BDI fordert Senkung der Unternehmenssteuer

In einem aktuellen Statement kommt der Bundesverband Deutscher Industrie (BDI)zu der Schlussfolgerung, dass Deutschland inzwischen zu einem Land mit überdurchschnittlich hohen Unternehmenssteuern entwickelt hat. Der Verband sieht deshalb dringenden Handlungsbedarf.

Joachim Lang, der Hauptgeschäftsführer des Bundesverbands deutscher Industrie, betont in seiner Stellungnahme, dass vor allem das Wahlergebnis in Bayern gezeigt hat, dass bei der Unternehmenssteuer dringend etwas getan werden muss. Der Verband hat deshalb ein 5-Punkte-Programm entwickelt, mit welchem der Unternehmensstandort Deutschland wettbewerbsfähiger gemacht werden soll.

Warum ist die Unternehmenssteuer aktuell ein so wichtiges Thema?

Derzeit werden Unternehmen in Deutschland mit mehr als 30 Prozent Steuern belastet. Damit ist die Bundesrepublik sowohl ein Spitzenreiter unter allen europäischen Ländern als auch den Staaten, die sich in der OECD zusammengeschlossen haben. Bei den OECD-Ländern liegt der aktuelle Satz der Unternehmenssteuer durchschnittlich bei 24,7 Prozent. Innerhalb der EU ist die durchschnittliche Belastung durch die Unternehmenssteuer mit 21,7 Prozent sogar noch deutlich niedriger. In zahlreichen Ländern wurden die Steuern, von denen Firmen belastet werden, in jüngster Zeit immer mehr abgesenkt, während die in Deutschland beheimateten Unternehmen immer größere Belastungen tragen mussten. Deshalb ist eine der Forderungen des Bundesverbands Deutscher Industrie die Reduzierung der Steuerlast mindestens auf 25 Prozent. Besondere Kritik erhielt der Bundesfinanzminister, der sich mit seiner Absage für solche Forderungen auf die Vereinbarungen im Koalitionsvertrag berief.

Hätte die Bundesregierung den erforderlichen Spielraum?

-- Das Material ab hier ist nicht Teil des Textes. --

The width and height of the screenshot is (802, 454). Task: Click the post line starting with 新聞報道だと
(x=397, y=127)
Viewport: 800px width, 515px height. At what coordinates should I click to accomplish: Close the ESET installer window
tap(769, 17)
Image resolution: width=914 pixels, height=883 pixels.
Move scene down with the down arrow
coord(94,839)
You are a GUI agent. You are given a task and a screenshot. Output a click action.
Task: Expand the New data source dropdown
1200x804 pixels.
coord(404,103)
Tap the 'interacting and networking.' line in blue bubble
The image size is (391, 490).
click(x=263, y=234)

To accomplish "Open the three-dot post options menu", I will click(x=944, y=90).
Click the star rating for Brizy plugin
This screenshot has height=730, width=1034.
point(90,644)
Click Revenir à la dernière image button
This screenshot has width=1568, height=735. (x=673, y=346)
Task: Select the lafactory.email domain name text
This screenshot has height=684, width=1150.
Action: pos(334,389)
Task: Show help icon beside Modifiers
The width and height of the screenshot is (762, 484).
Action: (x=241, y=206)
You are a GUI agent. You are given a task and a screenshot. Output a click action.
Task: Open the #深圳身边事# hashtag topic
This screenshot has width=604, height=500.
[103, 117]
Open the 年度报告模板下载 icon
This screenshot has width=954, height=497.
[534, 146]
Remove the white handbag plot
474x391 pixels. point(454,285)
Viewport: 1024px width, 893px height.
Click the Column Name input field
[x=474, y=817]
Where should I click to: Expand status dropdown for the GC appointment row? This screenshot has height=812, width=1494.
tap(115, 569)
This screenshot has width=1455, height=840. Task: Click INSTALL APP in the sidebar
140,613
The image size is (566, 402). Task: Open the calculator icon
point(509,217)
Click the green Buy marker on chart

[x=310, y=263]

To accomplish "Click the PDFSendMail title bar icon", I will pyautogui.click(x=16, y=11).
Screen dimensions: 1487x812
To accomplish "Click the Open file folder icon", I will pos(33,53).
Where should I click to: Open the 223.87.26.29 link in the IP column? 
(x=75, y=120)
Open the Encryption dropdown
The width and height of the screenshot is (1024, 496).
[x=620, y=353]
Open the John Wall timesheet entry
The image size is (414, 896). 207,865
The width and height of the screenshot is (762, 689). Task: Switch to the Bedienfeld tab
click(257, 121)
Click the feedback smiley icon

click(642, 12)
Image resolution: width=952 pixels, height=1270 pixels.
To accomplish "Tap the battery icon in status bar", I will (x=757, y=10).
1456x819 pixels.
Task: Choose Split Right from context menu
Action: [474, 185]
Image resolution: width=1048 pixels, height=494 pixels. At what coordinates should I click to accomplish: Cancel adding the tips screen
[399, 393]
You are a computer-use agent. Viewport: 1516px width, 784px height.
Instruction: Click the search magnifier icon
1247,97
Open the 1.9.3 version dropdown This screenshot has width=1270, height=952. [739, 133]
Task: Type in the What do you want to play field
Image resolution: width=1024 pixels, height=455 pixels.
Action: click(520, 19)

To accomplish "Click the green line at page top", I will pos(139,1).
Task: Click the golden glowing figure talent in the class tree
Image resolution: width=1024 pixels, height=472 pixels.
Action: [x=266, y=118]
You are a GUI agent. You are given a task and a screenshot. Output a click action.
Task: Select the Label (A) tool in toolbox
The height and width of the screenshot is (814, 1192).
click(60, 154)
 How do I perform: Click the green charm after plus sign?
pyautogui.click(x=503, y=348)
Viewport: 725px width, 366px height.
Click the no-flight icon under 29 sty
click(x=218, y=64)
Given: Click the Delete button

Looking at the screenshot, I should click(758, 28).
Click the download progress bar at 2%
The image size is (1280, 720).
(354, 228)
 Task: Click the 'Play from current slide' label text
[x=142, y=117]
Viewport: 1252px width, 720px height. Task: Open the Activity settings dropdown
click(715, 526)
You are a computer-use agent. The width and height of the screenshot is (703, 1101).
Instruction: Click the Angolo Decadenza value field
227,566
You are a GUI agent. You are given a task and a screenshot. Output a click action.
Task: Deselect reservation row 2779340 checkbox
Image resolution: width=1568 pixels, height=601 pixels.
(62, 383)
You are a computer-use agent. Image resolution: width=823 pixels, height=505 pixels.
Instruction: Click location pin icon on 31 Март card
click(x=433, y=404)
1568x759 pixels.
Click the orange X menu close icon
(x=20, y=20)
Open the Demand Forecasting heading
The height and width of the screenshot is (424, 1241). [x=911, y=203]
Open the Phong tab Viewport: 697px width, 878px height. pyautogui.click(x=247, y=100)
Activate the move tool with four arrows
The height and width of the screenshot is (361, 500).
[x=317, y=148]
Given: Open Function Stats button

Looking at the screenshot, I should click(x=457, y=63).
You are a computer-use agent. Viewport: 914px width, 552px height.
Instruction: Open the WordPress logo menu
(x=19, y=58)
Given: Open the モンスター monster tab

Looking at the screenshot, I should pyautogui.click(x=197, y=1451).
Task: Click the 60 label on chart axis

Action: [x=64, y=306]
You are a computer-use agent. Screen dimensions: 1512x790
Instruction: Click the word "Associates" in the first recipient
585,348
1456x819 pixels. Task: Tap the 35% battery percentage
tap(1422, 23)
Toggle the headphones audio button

Diese Frage wird vom Hauptgeschäftsführer des Bundesverbands Deutscher Industrie eindeutig bejaht. Er beruft sich dabei auf die Daten aus der Schätzung der Entwicklung der Steuereinnahmen, die im Mai 2018 erfolgte. Danach werden die gesamten Steuereinnahmen der Bundesrepublik Deutschland bis zum Jahr 2022 auf insgesamt rund 906 Milliarden Euro steigen. Das ist einer der Gründe warum der Verband auch Kritik an dem zögerlichen Abbau des Solidaritätszuschlags übt. Die komplette Abschaffung des Solidaritätszuschlags bereits ab dem Jahr 2019 ist deshalb die erste Forderung im vorgeschlagenen 5-Punkte-Programm. Außerdem fordert der Verband eine Ausweitung der steuerlichen Förderung der Forschung und Entwicklung. Zusätzlich müsste es nach der Auffassung des Verbands eine Reform der Außensteuer geben, um deutschen Unternehmen die Investitionen in Niederlassungen im Ausland zu erleichtern. Weitere Forderungen des Verbands zielen auf Veränderungen bei der Gewerbesteuer und der Thesaurierungsbegünstigung nach dem Paragrafen 34a des Einkommenssteuergesetzes ab. Dort soll der Thesaurierungssatz zumindest auf unter 22 Prozent gesenkt werden.